PROBLEMS AND TASKS>
1) In the double commutant passage below, condense the paragraph beginning "Proof: By Jordan decomposition" into a short list of steps that keeps its main facts.
2) Extend the double commutant passage below, starting right after its last sentence.
------ SELECTED PASSAGE
Lemma 4: If $W_1$ and $W_2$ are $\mathbb{C}[x]$-modules with the double commutant property and the minimal polynomials $r_1$ and $r_2$ of $x$ on $W_1$ and $W_2$ are coprime, then $W_1 \oplus W_2$ has the double commutant property.

Proof: Let $V = W_1 \oplus W_2$. By Lemma 2, if $\pi_i: W_1 \oplus W_2 \to W_i \to W_1 \oplus W_2$ are the structure maps, then
$$ C_V(C_V(\mathbb{C}[x])) \subseteq  \mathbb{C}[x]\pi_1 \oplus  \mathbb{C}[x]\pi_2.$$
It suffices to show that any transformation $V \to V$ of the form $p_1(x) \pi_1 + p_2(x) \pi_2$ is in the image of $\mathbb{C}[x]$ in $End(V)$. So it suffices to show that $\pi_1$ and $\pi_2$ are in the image of $\mathbb{C}[x]$.
Since $r_1$ and $r_2$ are coprime, there exist polynomials $f_1, f_2$ such that
$$f_1r_1 + f_2r_2 = 1.$$
Then $f_1r_1(x)= 1 - f_2r_2(x)$ acts as zero on $V_1$ and as the identity on $V_2$, so it acts as $\pi_2$ on $V$. This shows that $\pi_2$ and thus $\pi_1 = 1 - \pi_2$ are in the image of $\mathbb{C}[x]$, as desired.

Theorem: Any finite-dimensional $\mathbb{C}[x]$-module $V$ has the double commutant property.

Proof: By Jordan decomposition, we may decompose $V$ into summands $V_1\oplus\cdots \oplus V_n$ where $x$ acts with a single eigenvalue on each block. By Lemma 3, each $V_i$ has the double commutant property. Then induct via Lemma 4 to show that $V_1 \oplus \cdots \oplus V_k$ has the double commutant property for all $k$, as the minimal polynomial of $x$ on $V_1 \oplus \cdots \oplus V_{k-1}$ and $V_k$ have no roots in common.
A: It is sufficient to prove this result for a matrix similar to $A$, and so we can suppose that $A$ is in Jordan canonical form. Furthermore, let $\lambda$ be an eigenvalue of $A$, then $C(A)=C(A-\lambda I)$ and so we can replace $A$ by $A-\lambda I$ in order that $A$ has a zero eigenvalue.
------------
------ STORED ROWS
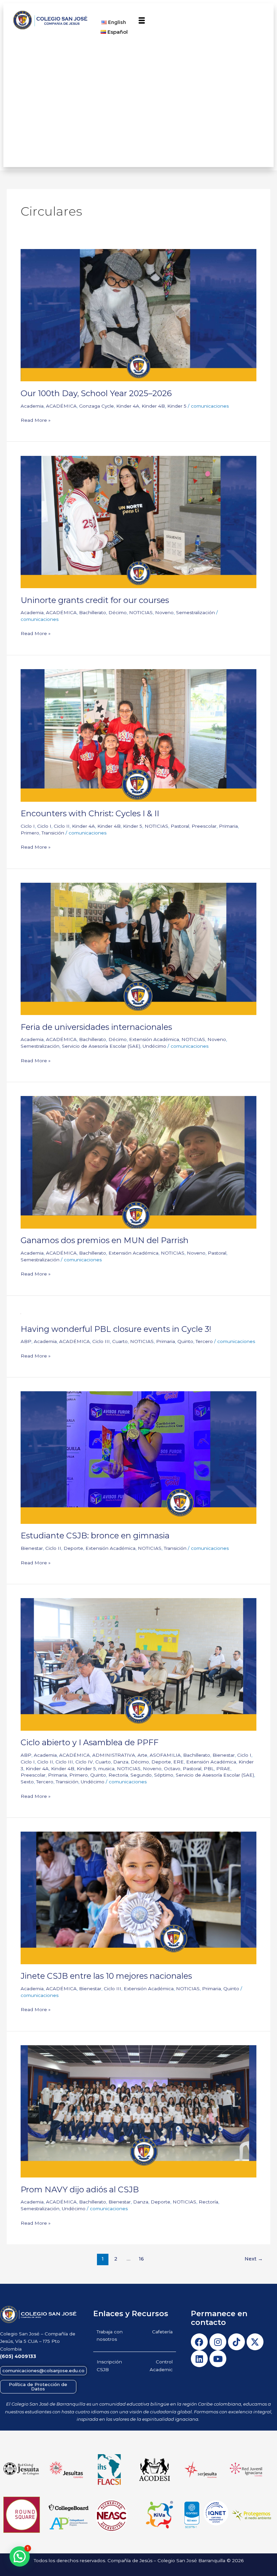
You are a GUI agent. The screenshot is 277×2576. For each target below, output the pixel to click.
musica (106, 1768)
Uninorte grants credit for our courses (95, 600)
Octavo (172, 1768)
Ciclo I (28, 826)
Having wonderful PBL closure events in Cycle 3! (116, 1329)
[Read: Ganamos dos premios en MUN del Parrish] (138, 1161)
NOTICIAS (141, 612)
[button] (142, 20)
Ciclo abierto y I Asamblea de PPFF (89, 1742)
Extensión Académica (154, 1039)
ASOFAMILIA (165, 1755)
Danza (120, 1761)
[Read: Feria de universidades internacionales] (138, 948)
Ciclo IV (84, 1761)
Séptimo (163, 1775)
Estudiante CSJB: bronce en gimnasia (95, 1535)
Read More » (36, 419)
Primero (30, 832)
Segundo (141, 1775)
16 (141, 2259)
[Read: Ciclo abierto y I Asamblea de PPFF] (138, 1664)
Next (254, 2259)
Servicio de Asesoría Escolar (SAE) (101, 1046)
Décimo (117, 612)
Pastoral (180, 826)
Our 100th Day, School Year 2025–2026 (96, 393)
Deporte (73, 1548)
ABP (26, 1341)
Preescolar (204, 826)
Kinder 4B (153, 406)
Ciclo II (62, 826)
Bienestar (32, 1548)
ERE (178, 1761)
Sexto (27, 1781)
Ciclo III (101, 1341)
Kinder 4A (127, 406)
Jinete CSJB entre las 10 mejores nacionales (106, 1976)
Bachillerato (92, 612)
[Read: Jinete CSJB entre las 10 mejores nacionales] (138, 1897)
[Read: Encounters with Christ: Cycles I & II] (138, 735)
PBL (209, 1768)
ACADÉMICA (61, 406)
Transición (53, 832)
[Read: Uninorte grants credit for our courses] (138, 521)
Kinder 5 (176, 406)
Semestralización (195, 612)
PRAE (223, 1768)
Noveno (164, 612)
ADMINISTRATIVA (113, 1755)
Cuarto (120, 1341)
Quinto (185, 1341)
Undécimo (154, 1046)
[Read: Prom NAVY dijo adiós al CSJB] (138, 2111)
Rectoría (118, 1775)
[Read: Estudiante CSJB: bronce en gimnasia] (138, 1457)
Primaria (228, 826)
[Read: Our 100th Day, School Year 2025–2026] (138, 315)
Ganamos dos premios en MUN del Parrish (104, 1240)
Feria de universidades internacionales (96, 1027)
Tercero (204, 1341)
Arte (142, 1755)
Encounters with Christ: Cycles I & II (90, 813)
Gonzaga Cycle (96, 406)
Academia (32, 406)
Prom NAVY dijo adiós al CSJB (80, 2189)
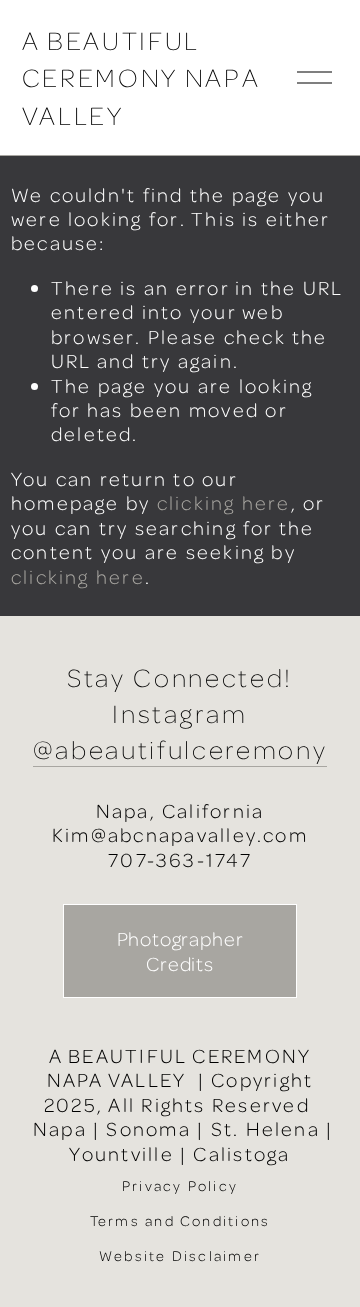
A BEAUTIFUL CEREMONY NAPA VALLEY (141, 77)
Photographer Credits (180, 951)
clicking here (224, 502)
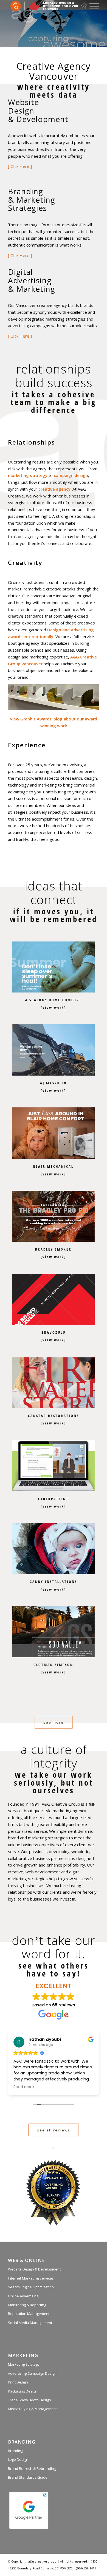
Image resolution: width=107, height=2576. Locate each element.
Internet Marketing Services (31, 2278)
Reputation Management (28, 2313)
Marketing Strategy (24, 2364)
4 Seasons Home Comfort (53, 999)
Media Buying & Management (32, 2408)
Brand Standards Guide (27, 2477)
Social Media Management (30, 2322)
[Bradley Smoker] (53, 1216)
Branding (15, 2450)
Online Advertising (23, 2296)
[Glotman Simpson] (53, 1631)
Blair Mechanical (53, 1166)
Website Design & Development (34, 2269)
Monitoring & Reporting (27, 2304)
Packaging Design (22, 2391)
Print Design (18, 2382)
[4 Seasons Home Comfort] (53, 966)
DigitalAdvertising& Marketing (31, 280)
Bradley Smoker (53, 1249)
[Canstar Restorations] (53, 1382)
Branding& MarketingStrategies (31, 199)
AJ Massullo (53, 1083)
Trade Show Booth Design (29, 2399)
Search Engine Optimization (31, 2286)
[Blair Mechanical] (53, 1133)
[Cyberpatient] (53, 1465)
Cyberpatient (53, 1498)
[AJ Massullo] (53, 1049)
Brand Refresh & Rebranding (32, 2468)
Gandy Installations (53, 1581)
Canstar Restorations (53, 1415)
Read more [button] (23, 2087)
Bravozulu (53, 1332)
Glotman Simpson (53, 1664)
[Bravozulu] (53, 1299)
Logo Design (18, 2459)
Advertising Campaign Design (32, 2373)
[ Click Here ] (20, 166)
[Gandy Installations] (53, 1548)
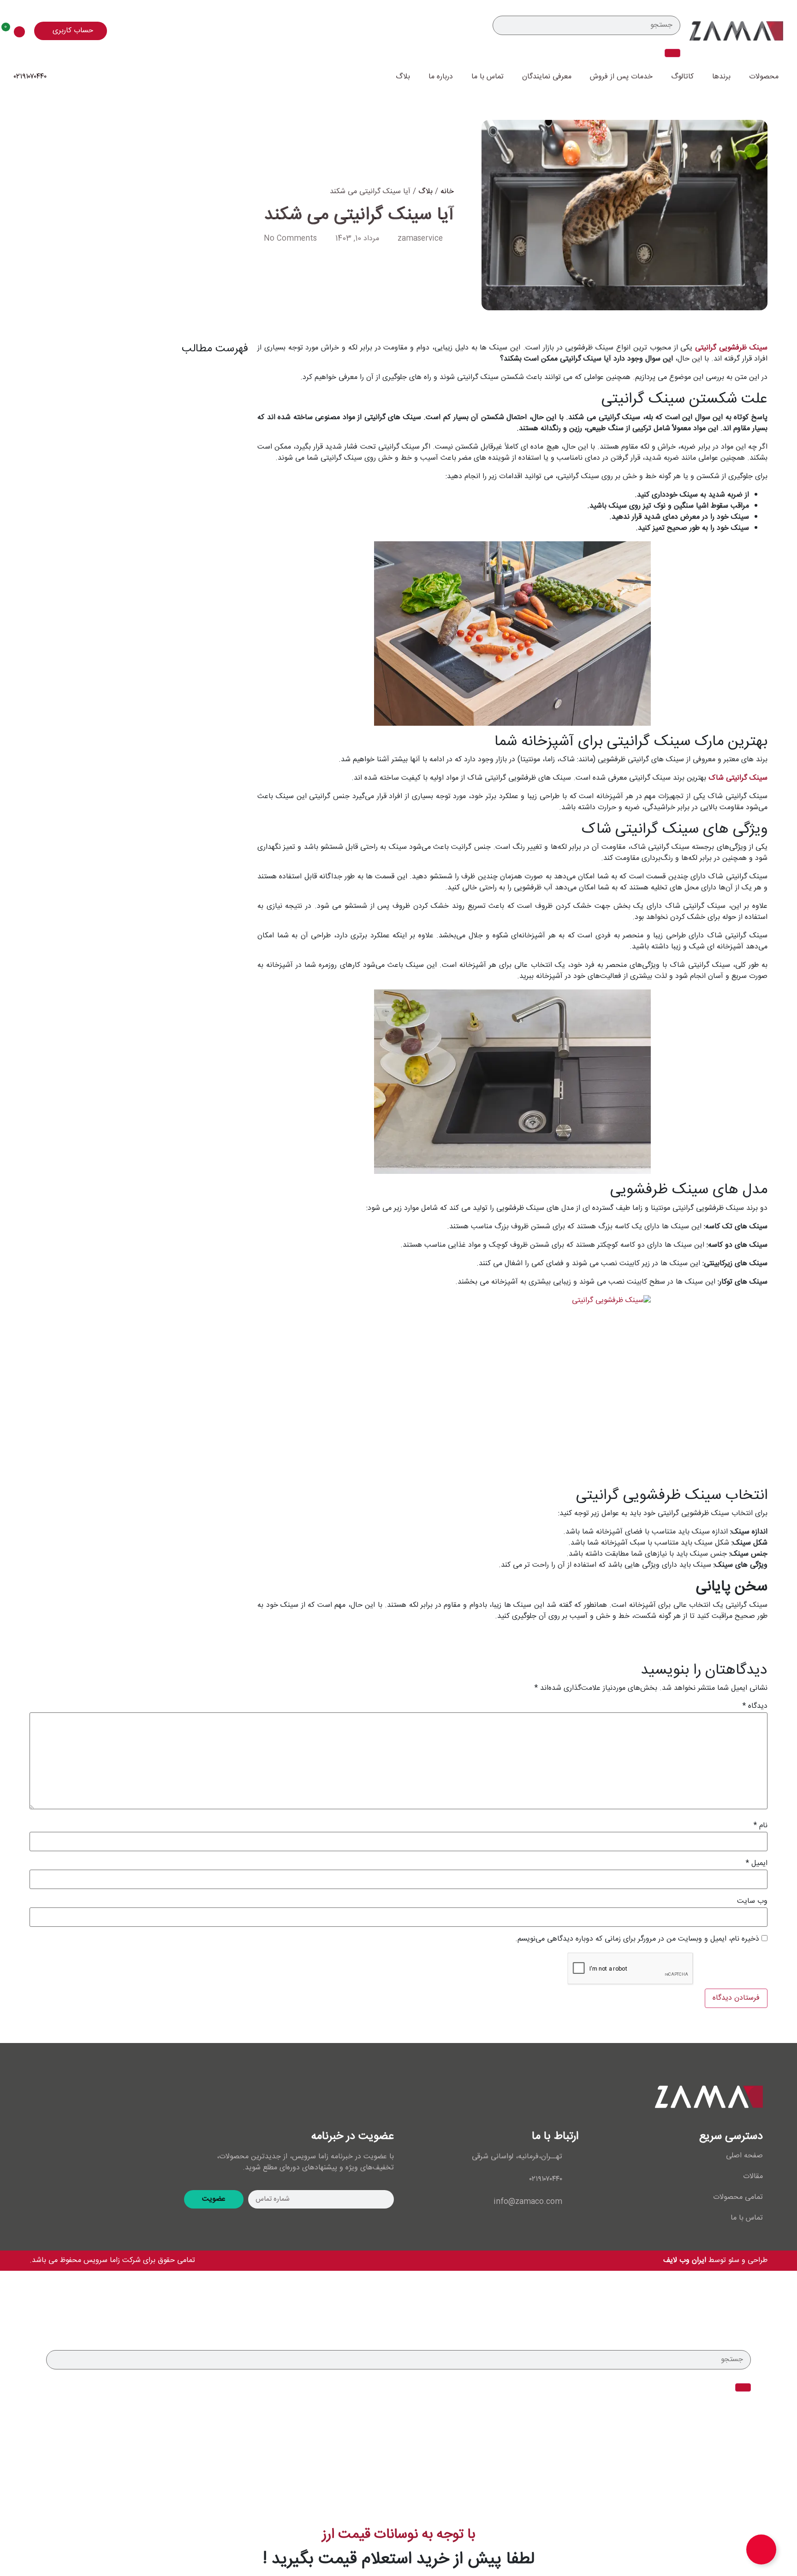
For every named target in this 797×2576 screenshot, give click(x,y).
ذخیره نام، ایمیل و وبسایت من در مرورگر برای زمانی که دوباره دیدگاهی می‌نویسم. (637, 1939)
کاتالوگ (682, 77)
------------
RESULTS>
1)
- Use Jordan decomposition to write $V$ as $V_1 \oplus \cdots \oplus V_n$, where $x$ acts with a single eigenvalue on each block.
- By Lemma 3, each $V_i$ has the double commutant property.
- Induct via Lemma 4 to show that $V_1 \oplus \cdots \oplus V_k$ has the property for all $k$. This works because the minimal polynomials of $x$ on $V_1 \oplus \cdots \oplus V_{k-1}$ and on $V_k$ have no roots in common.

2)
If $A$ consists of a single block, then  direct calculation shows that $C(A)$ is itself equal to $\{p(A) | p(t) \in \mathbb C[t] \}$ and hence the required result for $C(C(A))$.
So we can suppose that there are at least two blocks. 
Case 1.  If at least two blocks have different eigenvalues 
We can suppose $A$ is \begin{pmatrix}U&0\\0&V\end{pmatrix} where all  the blocks corresponding to one particular eigenvalue are in $U$. 
Let $M=$\begin{pmatrix}I&0\\0&0\end{pmatrix} where $I$ is the identity matrix of the same size as $U$.Then $M$ is in C(A) and $C(M)$ consists of matrices of the form \begin{pmatrix}R&0\\0&S\end{pmatrix} where $R$ has the same size as $I$. 
A matrix $N$ in $C(C(A))$ is in $C(M)$ and so has this form and then, by induction,  $N$  is  \begin{pmatrix}f(U)&0\\0&g(V)\end{pmatrix} for some polynomials $f$ and $g$. 
The characteristic polynomials $p_U$ and $p_V$ of $U$ and $V$ are coprime and so there are polynomials $u$ and $v$ such that $up_U+vp_V=1$. The matrix $N$ is then $h(A)$, where $$h=f+(g-f)up_U.$$
Case 2.  If all blocks have eigenvalue $0$
Each block of $A$ now has $1$s on the super-diagonal and $0$s elsewhere. We shall first consider the case where $A$ has just two blocks $U$ and $V$ where we can suppose that dim$(V)$ is no greater than dim$(U)$. As in Case 1, any matrix in $C(C(A))$ has the form \begin{pmatrix}f(U)&0\\0&g(V)\end{pmatrix} for some polynomials $f$ and $g$. Let $h=g-f$ and then the matrix 
$T=$\begin{pmatrix}0&0\\0&h(V)\end{pmatrix} is also in $C(C(A))$. 
Let $I$ be an identity matrix of same dimension as $V$ and let $I^*$ be the matrix with $\dim(U)-\dim(V)$ rows of $0$s added underneath $I$. Then \begin{pmatrix}0&{I^*}\\0&0\end{pmatrix} is in $C(A)$. For $T$ to commute with this matrix we require $I^*h(V)=0$ and therefore $h(V)=0$. Then the matrix of $C(C(A))$ is $f(A)$. 
For any number of blocks, this argument can be used with the the block of largest dimension and any other block to complete the proof. 
A: If $A$ is a linear map from a finite dimensional $F$ vector space $V$ to itself then, we get a $R:=F[x]$ module structure on $V$, where $x$ acts by $A$.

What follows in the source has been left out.